Les mots sont des armes
La chose la plus excitante dans Everything Outdoors est peut-être la façon dont il transforme les mots en armes, donnant aux deux protagonistes l’occasion de réfléchir à chaque échange et de réagir de toutes les mauvaises façons. C’est un portrait désarmant et vivant d’une relation au bord de l’effondrement, y compris la façon dont la dynamique du pouvoir dans la chambre à coucher est brouillée par le manque de communication. Bien qu’il se termine dans un endroit peut-être trop moralement didactique pour un film par ailleurs désordonné et complexe, Fair Play se distingue comme l’un de ces rares thrillers hollywoodiens modernes où les enjeux sont entièrement personnels, grâce à un sens magistral de l’escalade de la part d’un réalisateur débutant dont le travail mérite sans doute d’être suivi.
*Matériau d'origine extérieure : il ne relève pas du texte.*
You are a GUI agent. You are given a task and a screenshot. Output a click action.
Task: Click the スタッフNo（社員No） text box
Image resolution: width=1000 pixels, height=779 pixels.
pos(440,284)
Avec une paire de performances fascinantes en son centre – en particulier la transformation d’Alden Ehrenreich d’homme blessé en bête diabolique – Fair Play de Chloe Domont transcende ses défauts pour devenir l’une des premières réalisations les plus excitantes de l’année. Peu de films de genre hollywoodiens parviennent à saisir aussi honnêtement les causes de la rupture d’une relation, et encore moins à transformer avec autant d’habileté cette rupture en un drame d’entreprise d’une rare acuité.
-BadSector-
Fair Play
Direction - 8.2
Acteurs - 8.4
Histoire - 8.2
Visuels/Musique/Sons - 7.8
Ambiance - 8.2
8.2
EXCELLENT
Fair Play explore le drame de deux jeunes analystes financiers qui luttent pour joindre les deux bouts dans un contexte d'avancement professionnel et de conflit personnel. Le film fonctionne également comme un thriller à suspense, explorant la dynamique complexe des relations personnelles et professionnelles et les dangers inhérents au secteur financier. Le premier long métrage de la réalisatrice Chloé Domont est un drame acéré qui met en scène des performances exceptionnelles et les défis personnels et professionnels auxquels sont confrontés ceux qui travaillent dans le secteur financier, en mettant l'accent sur la communication et les relations interpersonnelles.